Using the records below, filter for lines that contain the string "will" and copy them out.
——
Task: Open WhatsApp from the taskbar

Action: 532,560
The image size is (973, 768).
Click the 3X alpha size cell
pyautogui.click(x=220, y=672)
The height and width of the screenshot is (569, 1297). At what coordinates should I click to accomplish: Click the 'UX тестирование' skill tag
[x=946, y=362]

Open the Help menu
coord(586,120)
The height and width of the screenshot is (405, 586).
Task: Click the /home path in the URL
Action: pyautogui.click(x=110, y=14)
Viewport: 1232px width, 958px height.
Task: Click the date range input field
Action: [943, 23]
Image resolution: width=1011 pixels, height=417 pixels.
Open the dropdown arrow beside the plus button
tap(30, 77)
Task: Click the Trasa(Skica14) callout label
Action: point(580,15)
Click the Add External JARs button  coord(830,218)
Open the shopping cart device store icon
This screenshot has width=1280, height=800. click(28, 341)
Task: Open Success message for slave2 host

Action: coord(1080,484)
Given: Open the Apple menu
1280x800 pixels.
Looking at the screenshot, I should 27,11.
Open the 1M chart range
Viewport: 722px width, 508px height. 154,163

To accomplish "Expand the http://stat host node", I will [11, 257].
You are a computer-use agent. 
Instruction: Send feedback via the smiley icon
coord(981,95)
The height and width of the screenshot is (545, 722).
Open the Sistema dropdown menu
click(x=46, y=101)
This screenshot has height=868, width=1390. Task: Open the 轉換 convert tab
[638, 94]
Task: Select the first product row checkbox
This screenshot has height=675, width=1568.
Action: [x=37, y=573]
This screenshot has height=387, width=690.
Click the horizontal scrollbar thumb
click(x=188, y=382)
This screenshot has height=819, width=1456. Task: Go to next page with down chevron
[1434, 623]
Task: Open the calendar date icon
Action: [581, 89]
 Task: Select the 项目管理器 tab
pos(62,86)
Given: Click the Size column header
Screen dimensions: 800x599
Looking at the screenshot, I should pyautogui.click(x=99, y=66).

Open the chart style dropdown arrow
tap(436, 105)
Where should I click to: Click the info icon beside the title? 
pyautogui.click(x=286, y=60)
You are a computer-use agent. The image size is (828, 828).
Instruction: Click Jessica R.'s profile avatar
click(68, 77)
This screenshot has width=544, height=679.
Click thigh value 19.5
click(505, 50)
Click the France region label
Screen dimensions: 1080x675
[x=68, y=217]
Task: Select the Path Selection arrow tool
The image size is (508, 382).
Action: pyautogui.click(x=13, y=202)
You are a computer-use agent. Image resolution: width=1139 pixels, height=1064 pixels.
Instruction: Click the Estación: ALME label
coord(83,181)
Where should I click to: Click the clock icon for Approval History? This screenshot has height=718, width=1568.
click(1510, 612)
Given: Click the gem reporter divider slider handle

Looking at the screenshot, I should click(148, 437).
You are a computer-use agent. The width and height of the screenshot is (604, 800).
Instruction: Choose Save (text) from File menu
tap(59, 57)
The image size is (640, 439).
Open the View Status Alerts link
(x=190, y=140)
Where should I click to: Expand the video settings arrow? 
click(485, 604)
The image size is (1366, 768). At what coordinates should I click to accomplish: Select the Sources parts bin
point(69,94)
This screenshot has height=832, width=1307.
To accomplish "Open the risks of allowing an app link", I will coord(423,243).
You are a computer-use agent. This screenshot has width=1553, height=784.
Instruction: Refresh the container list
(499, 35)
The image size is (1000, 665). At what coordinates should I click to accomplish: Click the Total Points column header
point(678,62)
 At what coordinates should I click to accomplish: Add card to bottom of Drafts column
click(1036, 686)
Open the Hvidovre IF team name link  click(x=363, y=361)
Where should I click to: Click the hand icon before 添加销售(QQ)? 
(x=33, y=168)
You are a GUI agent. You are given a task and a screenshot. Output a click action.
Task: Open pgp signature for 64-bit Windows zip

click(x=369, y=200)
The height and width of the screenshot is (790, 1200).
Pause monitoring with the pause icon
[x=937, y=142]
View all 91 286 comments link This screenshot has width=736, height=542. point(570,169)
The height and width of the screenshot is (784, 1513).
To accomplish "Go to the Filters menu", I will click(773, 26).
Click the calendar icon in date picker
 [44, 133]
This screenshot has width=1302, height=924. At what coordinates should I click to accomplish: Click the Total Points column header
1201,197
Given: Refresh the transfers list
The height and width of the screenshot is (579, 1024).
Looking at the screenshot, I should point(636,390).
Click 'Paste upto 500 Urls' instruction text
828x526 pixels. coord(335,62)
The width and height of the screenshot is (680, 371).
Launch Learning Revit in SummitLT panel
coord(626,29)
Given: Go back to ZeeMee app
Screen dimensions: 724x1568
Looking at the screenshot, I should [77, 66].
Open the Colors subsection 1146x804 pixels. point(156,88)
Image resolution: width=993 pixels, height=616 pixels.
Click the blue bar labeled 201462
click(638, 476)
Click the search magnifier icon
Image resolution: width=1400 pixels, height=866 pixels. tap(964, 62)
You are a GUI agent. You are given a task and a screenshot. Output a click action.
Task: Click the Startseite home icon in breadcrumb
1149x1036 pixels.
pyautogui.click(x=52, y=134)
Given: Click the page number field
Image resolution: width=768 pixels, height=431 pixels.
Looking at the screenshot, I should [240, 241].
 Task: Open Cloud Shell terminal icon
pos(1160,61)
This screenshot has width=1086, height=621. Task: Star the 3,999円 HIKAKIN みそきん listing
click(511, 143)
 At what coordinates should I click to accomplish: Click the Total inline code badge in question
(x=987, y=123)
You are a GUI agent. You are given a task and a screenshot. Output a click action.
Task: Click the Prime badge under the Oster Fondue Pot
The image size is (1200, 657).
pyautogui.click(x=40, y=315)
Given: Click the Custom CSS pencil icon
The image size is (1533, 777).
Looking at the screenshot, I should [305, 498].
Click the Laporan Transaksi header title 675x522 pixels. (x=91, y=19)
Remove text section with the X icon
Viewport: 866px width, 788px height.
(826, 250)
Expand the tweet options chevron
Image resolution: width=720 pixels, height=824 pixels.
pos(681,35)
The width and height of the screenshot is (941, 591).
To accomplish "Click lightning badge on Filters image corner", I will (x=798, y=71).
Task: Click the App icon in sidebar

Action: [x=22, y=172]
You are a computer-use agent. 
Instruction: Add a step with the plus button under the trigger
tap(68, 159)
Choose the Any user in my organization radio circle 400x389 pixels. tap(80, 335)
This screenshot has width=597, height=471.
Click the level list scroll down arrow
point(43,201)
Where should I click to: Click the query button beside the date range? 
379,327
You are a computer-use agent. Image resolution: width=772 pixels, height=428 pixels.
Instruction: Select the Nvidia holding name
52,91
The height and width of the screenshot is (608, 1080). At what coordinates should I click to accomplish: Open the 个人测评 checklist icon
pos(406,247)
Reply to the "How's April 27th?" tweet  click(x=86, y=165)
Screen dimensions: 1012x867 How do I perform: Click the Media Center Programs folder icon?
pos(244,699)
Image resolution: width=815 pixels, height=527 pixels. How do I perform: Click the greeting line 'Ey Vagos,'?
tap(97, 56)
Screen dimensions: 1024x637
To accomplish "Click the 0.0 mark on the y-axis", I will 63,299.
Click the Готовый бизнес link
——
- [Task result]:
To accomplish "Expand the http://stat host node", I will [11, 257].
To accomplish "Open the risks of allowing an app link", I will coord(423,243).
To accomplish "Go to the Filters menu", I will click(773, 26).
To accomplish "Click lightning badge on Filters image corner", I will (x=798, y=71).
To accomplish "Click the 0.0 mark on the y-axis", I will 63,299.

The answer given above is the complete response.